- **TASK TO CARRY OUT**:
Could you write out everything from the line containing "Click the Maximum (USDT) header" down to the line containing "point(136,161)", swapping "header" for "column heading" and leaving all else as it is? Omit the pictures.

Dataset rows:
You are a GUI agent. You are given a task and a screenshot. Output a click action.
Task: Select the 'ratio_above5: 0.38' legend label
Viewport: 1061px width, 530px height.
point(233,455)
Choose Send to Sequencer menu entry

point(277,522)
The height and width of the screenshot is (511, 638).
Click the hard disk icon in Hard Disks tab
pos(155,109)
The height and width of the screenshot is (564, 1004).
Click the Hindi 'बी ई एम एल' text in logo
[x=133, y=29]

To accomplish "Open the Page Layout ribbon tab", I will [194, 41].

--

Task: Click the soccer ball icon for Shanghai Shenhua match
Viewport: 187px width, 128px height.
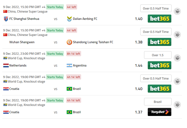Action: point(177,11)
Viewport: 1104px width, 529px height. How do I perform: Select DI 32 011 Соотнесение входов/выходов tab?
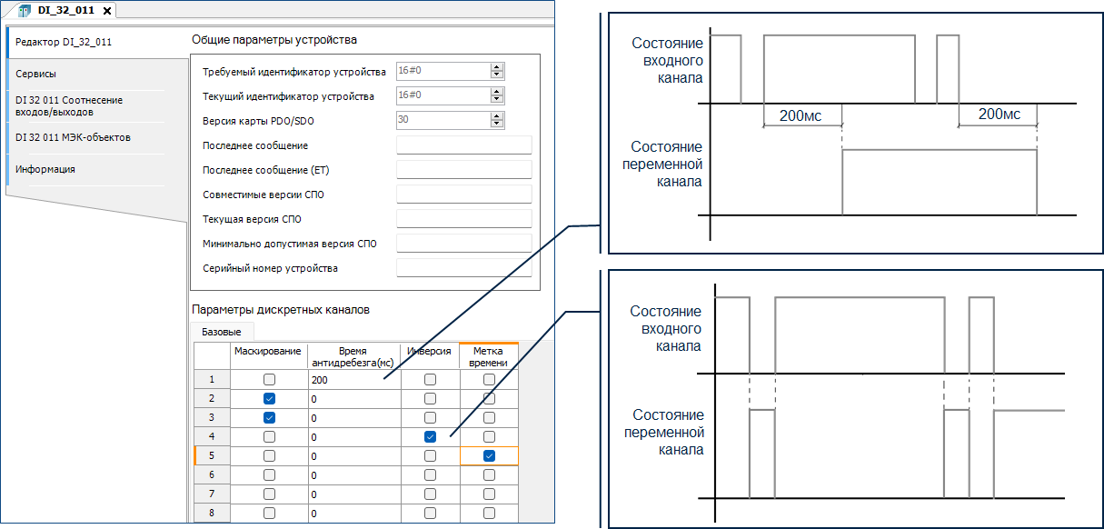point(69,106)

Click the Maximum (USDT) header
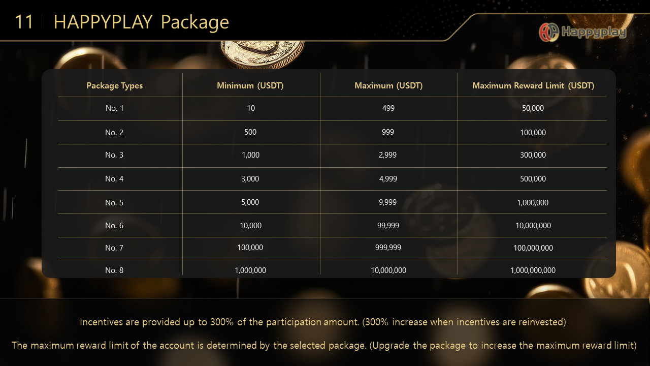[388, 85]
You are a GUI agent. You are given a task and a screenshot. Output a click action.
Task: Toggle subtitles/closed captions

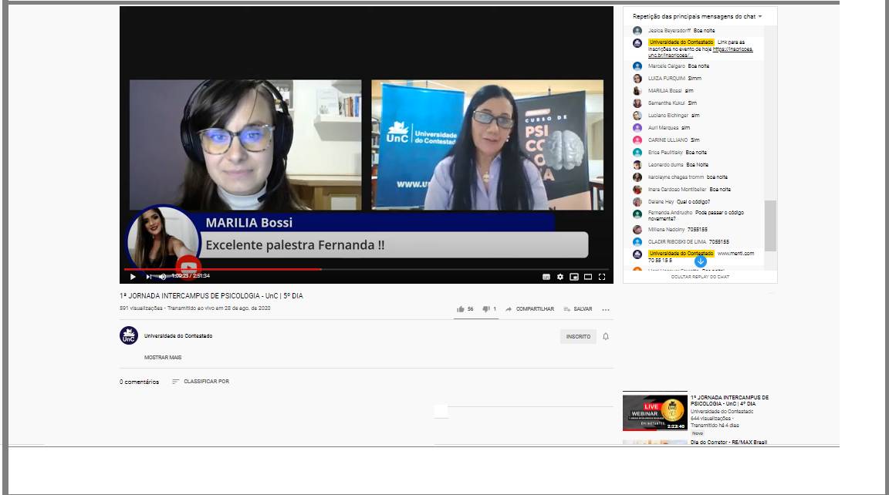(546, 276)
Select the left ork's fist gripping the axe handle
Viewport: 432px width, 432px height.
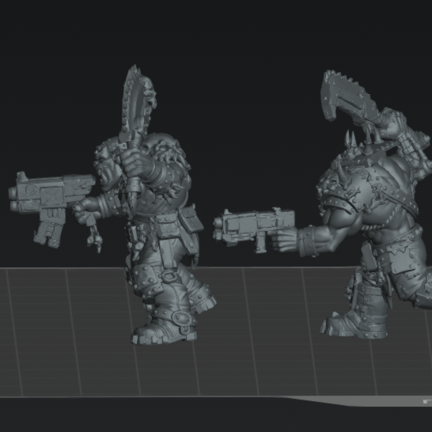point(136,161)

- **SOLUTION FOR THIS EXERCISE**:
Click the Maximum (USDT) column heading
[388, 85]
You are a GUI agent. You are given a task and a screenshot. Output a click action.
Task: Toggle subtitles/closed captions

(546, 276)
Select the left ork's fist gripping the axe handle
Viewport: 432px width, 432px height.
point(136,161)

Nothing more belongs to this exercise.